● **Description of the task**:
In the material below, copy out word for word the lines starting with the one containing "This screenshot has width=1456, height=805." and going on through the one containing "[x=53, y=82]", including both of those lines.

------ Records supplied ------

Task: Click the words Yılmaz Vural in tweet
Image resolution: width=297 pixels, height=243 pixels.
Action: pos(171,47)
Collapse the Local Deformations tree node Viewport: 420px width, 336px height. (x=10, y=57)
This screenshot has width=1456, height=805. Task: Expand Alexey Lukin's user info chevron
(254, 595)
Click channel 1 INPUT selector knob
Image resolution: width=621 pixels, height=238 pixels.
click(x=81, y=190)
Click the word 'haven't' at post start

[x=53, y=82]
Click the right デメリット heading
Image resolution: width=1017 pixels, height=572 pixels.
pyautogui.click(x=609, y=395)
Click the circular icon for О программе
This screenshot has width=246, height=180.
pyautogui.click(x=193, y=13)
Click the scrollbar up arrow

------
------ Records supplied ------

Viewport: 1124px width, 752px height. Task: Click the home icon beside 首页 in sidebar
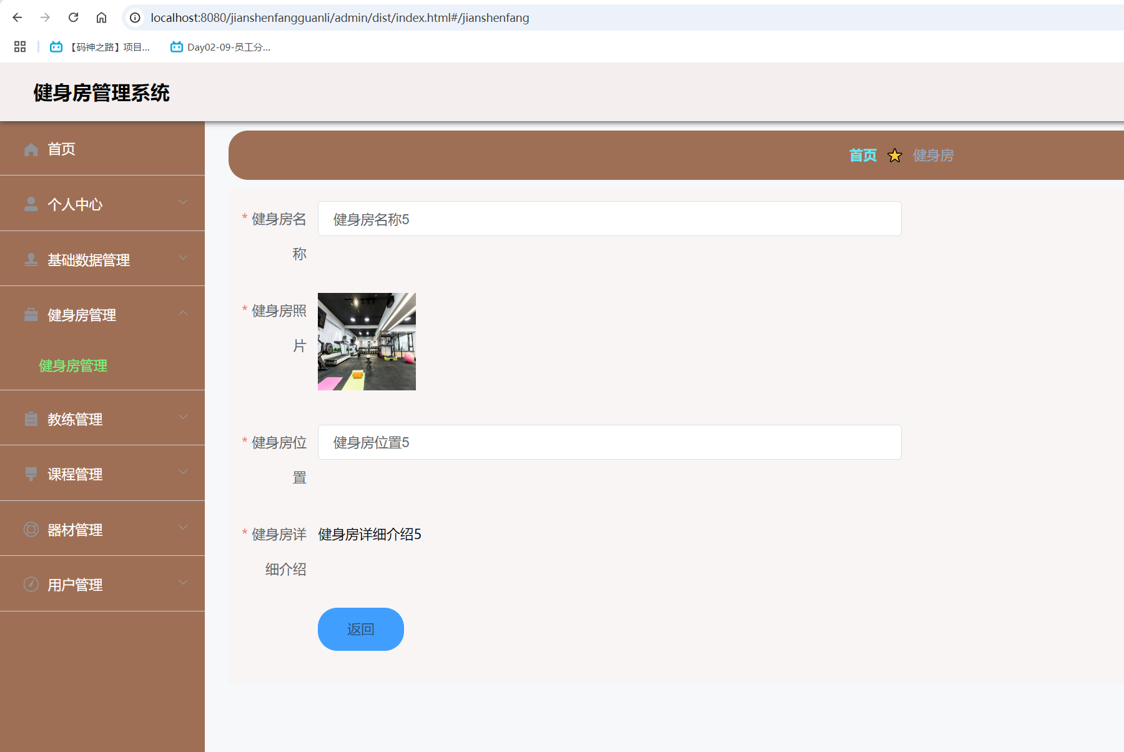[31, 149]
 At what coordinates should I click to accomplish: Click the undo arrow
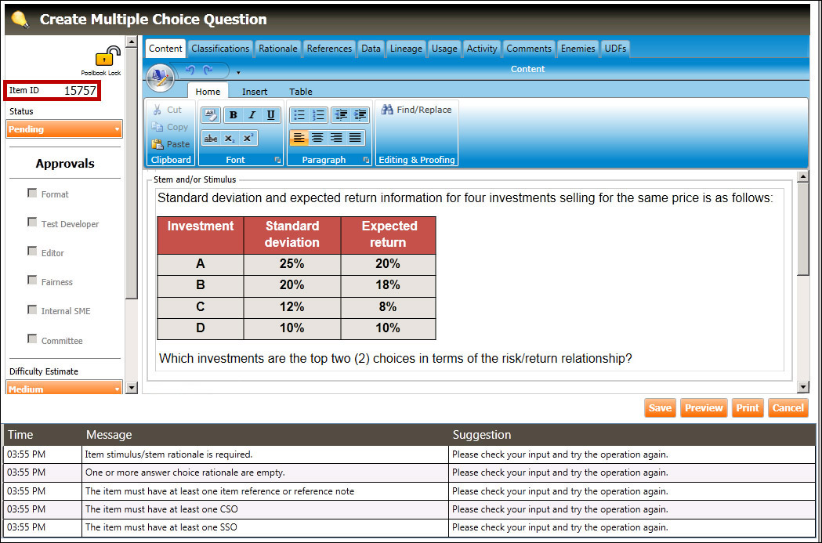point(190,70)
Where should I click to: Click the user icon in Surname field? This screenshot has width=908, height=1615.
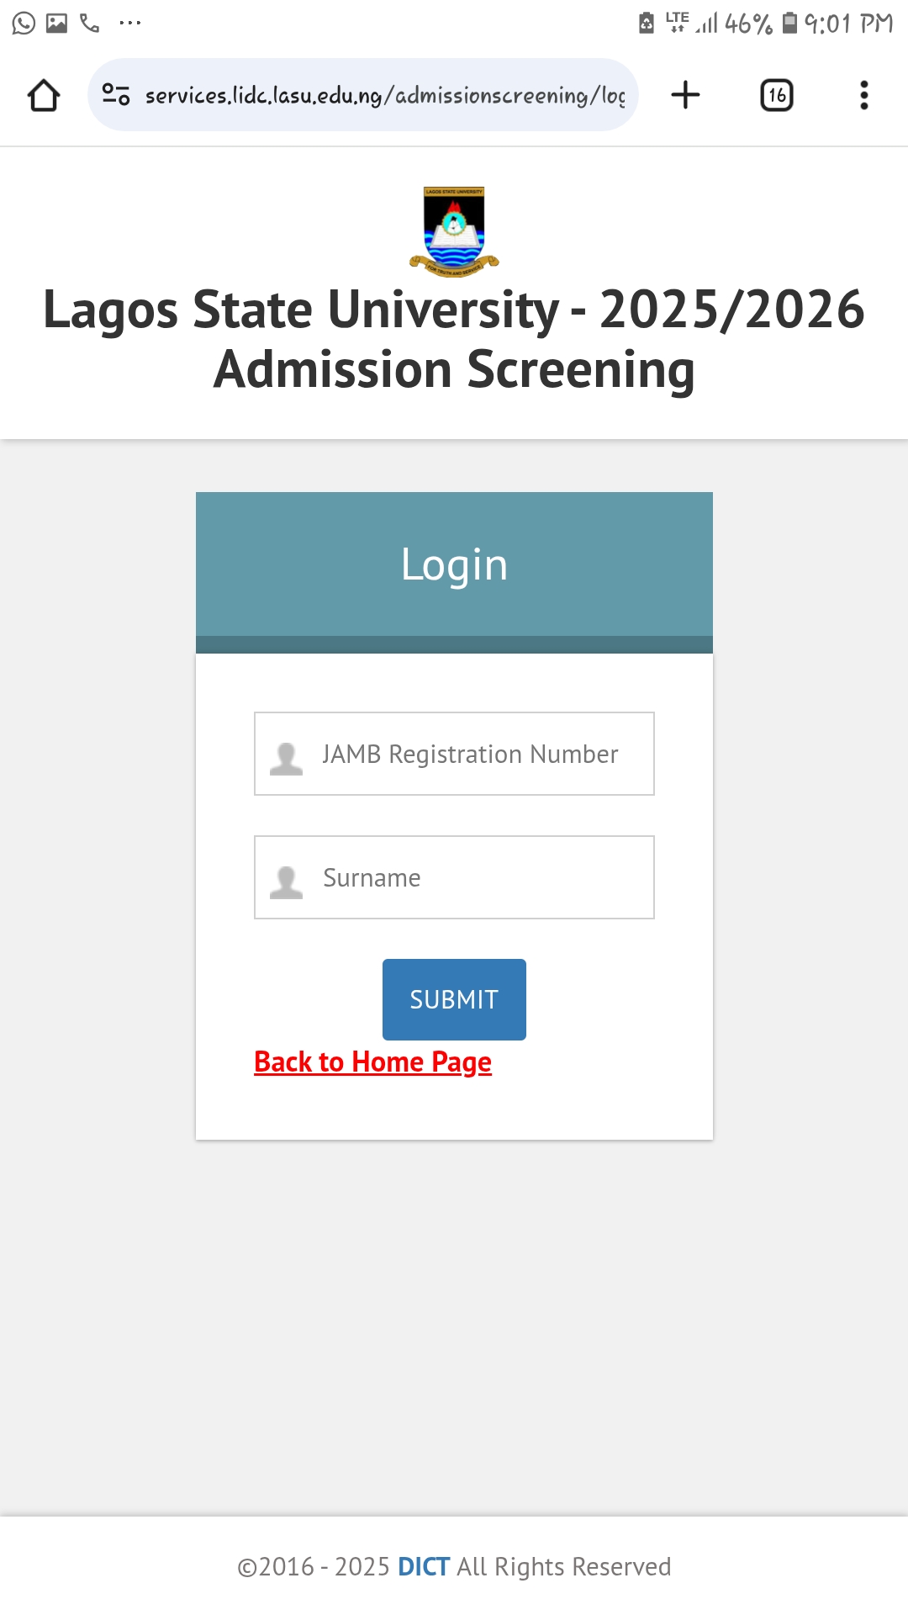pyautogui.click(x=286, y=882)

------
------ Records supplied ------

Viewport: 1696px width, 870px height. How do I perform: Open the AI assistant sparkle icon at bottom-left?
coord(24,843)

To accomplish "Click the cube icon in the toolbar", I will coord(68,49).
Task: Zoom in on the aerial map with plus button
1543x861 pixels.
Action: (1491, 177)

------

● **Complete output**:
This screenshot has width=1456, height=805. Task: Expand Alexey Lukin's user info chevron
(254, 595)
Click channel 1 INPUT selector knob
Image resolution: width=621 pixels, height=238 pixels.
click(x=81, y=190)
Click the word 'haven't' at post start

[x=53, y=82]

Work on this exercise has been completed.